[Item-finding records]

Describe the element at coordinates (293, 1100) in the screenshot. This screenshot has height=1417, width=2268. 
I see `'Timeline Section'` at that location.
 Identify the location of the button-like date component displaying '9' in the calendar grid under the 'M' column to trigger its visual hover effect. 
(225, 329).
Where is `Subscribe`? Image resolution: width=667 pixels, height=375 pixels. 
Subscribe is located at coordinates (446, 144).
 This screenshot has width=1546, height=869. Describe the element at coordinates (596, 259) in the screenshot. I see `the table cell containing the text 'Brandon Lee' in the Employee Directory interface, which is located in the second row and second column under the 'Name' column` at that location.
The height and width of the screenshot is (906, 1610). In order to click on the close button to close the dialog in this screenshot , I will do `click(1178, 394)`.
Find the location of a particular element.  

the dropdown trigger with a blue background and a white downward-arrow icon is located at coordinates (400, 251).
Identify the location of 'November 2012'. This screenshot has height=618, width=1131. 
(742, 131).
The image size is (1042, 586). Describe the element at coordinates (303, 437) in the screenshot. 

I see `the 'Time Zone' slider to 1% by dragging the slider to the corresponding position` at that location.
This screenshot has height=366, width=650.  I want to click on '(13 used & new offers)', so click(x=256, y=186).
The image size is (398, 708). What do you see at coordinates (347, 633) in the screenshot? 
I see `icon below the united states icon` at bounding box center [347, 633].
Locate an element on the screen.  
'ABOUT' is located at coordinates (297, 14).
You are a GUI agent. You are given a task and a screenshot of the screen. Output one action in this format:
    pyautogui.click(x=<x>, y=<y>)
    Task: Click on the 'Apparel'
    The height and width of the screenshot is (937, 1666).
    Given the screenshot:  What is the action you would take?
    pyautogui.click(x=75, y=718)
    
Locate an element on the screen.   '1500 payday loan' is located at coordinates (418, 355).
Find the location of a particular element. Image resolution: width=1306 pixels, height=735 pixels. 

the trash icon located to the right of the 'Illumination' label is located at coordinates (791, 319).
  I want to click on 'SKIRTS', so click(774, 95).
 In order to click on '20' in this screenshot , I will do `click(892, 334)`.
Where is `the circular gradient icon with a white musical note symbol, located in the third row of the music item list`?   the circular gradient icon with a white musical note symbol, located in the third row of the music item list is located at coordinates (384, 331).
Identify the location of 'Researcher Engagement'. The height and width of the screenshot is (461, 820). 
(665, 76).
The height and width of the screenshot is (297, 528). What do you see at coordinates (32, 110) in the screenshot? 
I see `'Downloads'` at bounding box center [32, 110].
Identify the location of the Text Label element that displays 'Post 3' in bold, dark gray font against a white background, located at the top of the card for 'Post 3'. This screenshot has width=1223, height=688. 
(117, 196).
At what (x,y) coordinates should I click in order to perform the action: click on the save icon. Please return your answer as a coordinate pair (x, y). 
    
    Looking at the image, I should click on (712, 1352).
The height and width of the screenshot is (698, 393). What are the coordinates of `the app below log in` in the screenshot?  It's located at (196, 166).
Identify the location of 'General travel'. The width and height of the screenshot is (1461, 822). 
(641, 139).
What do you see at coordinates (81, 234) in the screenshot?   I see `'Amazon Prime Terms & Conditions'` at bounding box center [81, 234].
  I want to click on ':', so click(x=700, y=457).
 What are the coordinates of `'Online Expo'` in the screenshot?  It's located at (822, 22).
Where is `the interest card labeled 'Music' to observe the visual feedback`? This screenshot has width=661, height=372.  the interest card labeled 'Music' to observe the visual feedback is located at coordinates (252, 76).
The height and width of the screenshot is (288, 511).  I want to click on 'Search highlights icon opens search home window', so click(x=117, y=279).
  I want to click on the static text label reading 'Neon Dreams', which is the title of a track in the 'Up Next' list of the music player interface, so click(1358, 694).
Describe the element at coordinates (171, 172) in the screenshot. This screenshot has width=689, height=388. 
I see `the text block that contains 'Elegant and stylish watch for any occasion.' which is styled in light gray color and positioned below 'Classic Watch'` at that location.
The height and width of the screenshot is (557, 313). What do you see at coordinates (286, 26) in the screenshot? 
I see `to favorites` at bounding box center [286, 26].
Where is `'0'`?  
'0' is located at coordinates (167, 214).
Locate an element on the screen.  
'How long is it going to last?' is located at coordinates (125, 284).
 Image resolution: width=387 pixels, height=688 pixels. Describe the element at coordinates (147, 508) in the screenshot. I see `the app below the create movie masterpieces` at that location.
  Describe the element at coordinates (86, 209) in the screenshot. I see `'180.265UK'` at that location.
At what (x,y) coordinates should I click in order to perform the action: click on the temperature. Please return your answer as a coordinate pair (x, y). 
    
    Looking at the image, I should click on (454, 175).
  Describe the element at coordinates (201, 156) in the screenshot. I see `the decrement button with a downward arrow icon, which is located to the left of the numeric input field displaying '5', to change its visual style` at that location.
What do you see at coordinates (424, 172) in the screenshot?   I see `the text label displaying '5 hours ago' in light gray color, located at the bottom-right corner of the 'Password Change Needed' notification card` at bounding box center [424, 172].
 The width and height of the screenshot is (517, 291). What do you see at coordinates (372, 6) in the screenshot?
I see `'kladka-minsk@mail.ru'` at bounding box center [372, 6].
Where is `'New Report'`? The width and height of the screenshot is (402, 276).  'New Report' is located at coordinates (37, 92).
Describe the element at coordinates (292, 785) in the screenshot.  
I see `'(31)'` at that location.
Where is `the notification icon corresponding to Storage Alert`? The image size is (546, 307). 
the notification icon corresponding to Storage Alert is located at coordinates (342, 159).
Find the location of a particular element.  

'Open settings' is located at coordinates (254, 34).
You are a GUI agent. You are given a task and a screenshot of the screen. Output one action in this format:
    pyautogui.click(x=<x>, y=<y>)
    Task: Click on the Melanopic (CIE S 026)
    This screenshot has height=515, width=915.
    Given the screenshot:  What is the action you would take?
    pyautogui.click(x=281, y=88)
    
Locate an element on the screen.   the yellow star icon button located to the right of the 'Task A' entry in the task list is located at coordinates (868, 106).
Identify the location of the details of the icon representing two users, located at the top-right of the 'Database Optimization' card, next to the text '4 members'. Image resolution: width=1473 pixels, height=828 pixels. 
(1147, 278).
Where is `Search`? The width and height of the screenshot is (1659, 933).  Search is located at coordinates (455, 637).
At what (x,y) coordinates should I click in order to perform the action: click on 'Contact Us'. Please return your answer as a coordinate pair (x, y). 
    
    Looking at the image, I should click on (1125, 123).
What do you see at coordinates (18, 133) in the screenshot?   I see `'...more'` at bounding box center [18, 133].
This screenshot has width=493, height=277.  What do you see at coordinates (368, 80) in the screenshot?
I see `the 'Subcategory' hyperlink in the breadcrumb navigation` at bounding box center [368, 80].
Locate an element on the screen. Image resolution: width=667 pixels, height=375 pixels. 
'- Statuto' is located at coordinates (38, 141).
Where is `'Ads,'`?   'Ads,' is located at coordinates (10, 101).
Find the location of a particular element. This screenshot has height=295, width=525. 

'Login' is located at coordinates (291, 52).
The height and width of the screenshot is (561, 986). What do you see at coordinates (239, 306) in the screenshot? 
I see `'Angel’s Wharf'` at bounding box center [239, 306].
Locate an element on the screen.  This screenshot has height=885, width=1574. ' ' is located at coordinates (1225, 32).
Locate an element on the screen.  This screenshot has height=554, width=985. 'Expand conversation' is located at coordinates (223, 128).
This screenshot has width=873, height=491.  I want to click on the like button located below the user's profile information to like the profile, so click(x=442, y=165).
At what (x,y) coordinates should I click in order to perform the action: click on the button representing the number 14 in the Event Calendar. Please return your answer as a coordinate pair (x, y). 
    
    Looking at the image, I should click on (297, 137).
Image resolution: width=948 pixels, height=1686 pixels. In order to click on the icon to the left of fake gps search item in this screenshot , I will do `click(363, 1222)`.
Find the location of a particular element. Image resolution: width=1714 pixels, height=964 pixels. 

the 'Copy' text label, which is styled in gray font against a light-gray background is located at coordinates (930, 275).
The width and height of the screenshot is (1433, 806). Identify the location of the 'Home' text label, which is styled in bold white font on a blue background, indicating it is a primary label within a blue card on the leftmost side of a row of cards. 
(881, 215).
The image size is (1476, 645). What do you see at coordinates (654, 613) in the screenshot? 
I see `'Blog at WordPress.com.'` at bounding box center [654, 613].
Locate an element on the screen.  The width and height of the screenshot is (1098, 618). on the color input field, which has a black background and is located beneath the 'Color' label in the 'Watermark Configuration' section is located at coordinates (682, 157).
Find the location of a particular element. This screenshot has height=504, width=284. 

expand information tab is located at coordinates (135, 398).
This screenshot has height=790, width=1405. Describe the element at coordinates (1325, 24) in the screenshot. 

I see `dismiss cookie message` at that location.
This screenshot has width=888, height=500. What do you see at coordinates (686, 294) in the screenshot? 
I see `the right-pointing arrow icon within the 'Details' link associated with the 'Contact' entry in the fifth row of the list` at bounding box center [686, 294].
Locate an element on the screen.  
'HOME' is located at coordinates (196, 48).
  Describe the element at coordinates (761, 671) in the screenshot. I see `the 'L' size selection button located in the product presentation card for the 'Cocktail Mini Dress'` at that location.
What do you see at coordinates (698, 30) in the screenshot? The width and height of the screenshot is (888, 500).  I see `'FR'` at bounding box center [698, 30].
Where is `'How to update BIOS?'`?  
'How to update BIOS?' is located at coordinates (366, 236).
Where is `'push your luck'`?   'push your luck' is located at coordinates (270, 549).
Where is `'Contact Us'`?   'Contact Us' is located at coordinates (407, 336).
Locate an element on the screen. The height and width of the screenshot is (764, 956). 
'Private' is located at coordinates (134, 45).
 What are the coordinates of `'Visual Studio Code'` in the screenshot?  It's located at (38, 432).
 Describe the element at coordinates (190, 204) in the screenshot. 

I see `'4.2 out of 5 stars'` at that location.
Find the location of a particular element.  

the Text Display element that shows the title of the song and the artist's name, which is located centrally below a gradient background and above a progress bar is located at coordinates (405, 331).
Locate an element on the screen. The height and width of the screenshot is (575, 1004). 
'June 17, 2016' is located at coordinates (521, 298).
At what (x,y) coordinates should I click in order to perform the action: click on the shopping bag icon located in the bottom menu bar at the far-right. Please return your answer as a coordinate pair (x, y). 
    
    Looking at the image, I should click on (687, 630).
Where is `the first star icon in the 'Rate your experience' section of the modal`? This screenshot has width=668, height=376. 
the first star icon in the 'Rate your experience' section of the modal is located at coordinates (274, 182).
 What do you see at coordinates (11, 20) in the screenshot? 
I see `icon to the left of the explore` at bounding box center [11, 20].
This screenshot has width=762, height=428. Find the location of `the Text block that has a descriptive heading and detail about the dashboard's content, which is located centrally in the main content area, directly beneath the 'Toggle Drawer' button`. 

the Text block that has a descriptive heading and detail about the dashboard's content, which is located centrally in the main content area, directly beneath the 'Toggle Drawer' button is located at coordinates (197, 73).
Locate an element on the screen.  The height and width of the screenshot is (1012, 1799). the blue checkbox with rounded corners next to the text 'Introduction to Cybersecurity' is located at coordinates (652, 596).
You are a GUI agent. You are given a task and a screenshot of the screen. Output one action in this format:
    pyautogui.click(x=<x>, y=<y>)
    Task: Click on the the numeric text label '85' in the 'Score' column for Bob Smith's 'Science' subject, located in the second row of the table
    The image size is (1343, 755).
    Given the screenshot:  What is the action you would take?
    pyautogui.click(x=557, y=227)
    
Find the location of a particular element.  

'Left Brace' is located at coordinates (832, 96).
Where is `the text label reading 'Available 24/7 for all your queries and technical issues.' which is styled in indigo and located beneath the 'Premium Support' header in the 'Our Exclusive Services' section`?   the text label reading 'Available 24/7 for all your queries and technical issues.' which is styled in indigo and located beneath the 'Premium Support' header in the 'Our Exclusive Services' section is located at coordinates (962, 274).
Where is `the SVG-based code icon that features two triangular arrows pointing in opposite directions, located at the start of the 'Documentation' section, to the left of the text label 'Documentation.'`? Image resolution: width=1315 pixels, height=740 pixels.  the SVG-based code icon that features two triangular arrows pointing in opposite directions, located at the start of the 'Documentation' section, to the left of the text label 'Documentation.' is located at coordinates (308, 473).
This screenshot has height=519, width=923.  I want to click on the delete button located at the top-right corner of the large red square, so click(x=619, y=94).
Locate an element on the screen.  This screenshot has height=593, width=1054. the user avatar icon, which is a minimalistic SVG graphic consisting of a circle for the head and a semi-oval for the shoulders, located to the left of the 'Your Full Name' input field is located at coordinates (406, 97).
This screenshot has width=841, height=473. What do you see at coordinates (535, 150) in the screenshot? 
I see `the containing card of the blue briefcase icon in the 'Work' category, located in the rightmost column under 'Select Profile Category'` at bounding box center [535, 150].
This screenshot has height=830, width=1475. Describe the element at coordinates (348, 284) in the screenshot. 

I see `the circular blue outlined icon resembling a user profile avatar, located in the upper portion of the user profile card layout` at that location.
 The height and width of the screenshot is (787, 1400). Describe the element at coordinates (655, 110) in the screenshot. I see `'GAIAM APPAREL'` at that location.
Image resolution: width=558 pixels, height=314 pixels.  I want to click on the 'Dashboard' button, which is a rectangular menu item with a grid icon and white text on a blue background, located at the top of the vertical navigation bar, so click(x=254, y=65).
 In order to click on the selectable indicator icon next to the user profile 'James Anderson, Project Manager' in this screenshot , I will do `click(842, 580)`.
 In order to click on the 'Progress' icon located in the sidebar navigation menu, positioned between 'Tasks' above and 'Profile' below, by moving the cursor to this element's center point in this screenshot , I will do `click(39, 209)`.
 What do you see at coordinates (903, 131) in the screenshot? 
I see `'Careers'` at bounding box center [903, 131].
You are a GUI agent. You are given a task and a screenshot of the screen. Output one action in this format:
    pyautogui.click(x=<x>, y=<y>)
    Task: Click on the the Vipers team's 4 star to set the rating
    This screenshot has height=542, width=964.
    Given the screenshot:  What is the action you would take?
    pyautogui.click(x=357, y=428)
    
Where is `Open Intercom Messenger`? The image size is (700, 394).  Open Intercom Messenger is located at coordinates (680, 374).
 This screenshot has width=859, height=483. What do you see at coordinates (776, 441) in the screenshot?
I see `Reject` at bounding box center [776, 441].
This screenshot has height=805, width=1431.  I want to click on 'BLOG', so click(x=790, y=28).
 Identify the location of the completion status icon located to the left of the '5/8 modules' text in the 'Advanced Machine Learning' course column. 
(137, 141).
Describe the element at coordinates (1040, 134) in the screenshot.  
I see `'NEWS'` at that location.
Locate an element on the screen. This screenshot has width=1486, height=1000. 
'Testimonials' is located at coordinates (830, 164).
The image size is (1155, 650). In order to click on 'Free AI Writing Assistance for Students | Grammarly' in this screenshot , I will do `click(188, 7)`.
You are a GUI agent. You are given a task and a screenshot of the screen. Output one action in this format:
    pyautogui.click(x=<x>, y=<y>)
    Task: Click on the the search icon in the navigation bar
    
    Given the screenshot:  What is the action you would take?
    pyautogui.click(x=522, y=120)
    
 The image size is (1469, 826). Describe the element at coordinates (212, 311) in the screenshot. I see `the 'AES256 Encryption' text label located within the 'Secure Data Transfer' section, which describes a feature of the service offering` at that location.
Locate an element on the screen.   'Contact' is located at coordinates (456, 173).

**Stated problem**: Copy the listing word for word, from the line containing "is (575, 1004)." through the line containing "coordinates (652, 596).", including both of those lines.

**Final result**:
Locate an element on the screen. The height and width of the screenshot is (575, 1004). 
'June 17, 2016' is located at coordinates (521, 298).
At what (x,y) coordinates should I click in order to perform the action: click on the shopping bag icon located in the bottom menu bar at the far-right. Please return your answer as a coordinate pair (x, y). 
    
    Looking at the image, I should click on (687, 630).
Where is `the first star icon in the 'Rate your experience' section of the modal`? This screenshot has width=668, height=376. 
the first star icon in the 'Rate your experience' section of the modal is located at coordinates (274, 182).
 What do you see at coordinates (11, 20) in the screenshot? 
I see `icon to the left of the explore` at bounding box center [11, 20].
This screenshot has width=762, height=428. Find the location of `the Text block that has a descriptive heading and detail about the dashboard's content, which is located centrally in the main content area, directly beneath the 'Toggle Drawer' button`. 

the Text block that has a descriptive heading and detail about the dashboard's content, which is located centrally in the main content area, directly beneath the 'Toggle Drawer' button is located at coordinates (197, 73).
Locate an element on the screen.  The height and width of the screenshot is (1012, 1799). the blue checkbox with rounded corners next to the text 'Introduction to Cybersecurity' is located at coordinates (652, 596).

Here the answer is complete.